Military will be a responsible enforcer of Anti-Terrorism Act, says AFP Chief

Published October 21, 2020, 3:35 PM

by Martin Sadongdong

General Gilbert Gapay, Chief of Staff of the Armed Forces of the Philippines (AFP), expressed confidence Wednesday that the Anti-Terrorism Act of 2020 will be implemented by the 150,000-strong military in a deliberate and responsible manner following the release of its implementing rules and regulations (IRR).

Lt. Gen. Gilbert Gapay (PHILIPPINE ARMY / MANILA BULLETIN)

“We know how this law would greatly help us in building our confidence and poise in our operations.
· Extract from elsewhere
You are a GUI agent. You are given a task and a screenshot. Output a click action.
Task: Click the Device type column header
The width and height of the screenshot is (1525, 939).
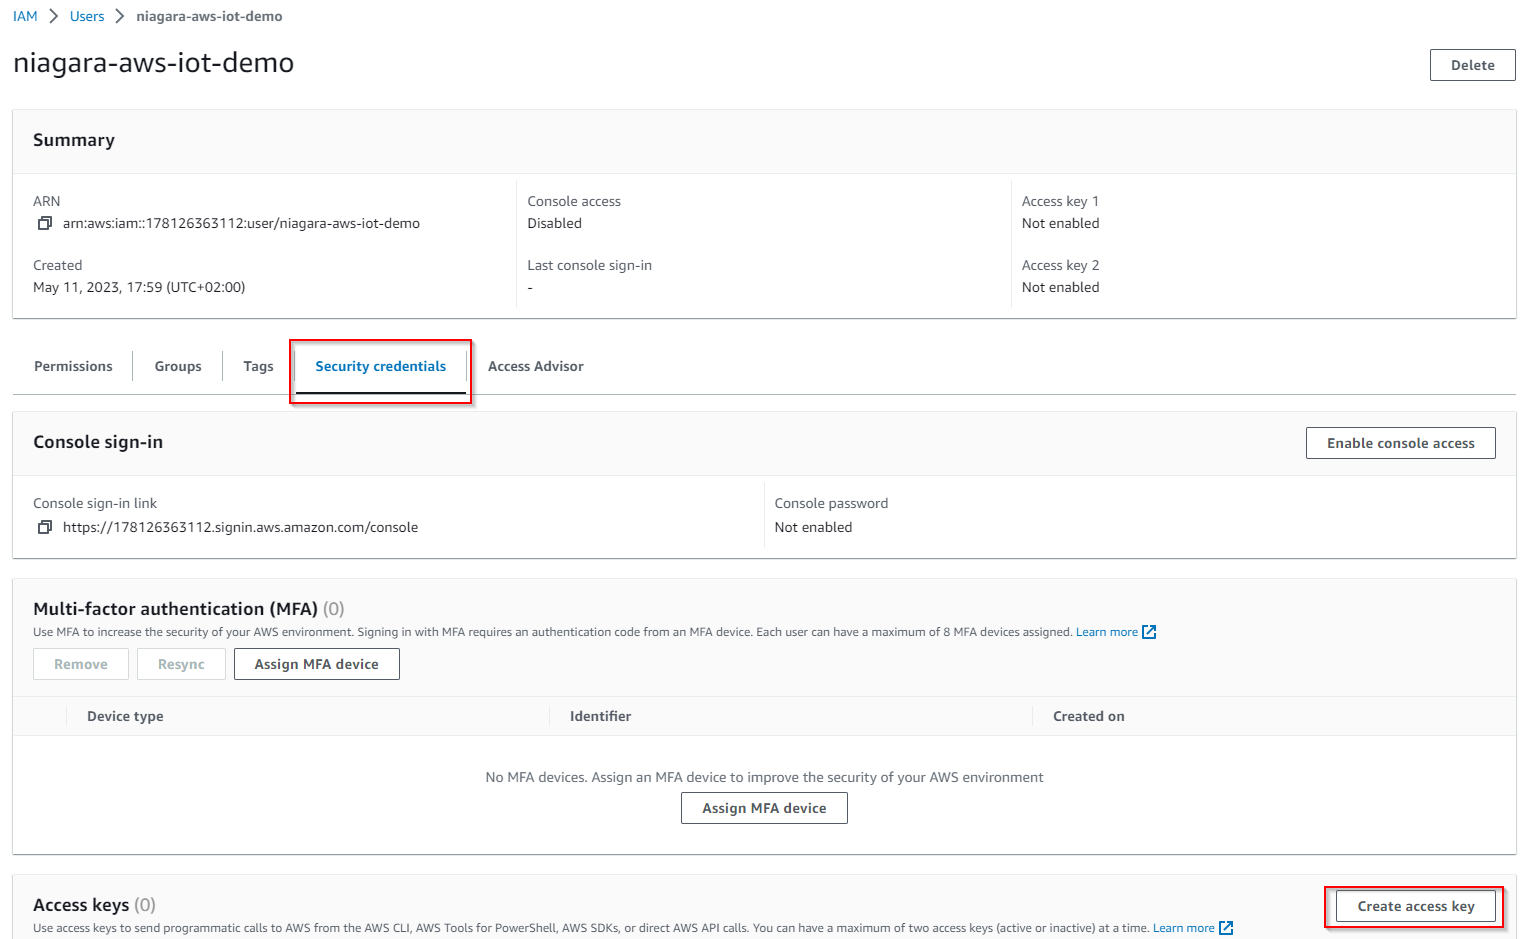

I am confident, and I know for a fact, that every man and woman of the AFP is responsible, accountable, and objective enough to enforce this law,” Gapay said in a statement.

He relayed his directive to ensure the proper execution of the Republic Act No. 11479 to the personnel of the Central Command (CentCom) during his command visit at Camp Lapu-Lapu in Cebu City last Tuesday.

“While we continue to contribute and help in the national efforts to curb COVID-19, our main priority remains to be our triumph in eliminating Communist Terrorist Groups and Local Terrorist Groups,” he told the soldiers.

Last week, the Department of Justice (DOJ), which is a part of the Anti-Terrorism Council (ATC), released the IRR of the new law.

Among the critical provisions in the IRR includes allowing the ATC to post the names of suspected terrorists or terror groups on the Official Gazette or its official website as stated under Rule 6.5.

This reportedly did not sit well with some lawyers who have questioned the constitutionality of the Anti-Terrorism Act before the Supreme Court, saying that the suspects might be subjected to trial by publicity before they are even allowed to defend themselves.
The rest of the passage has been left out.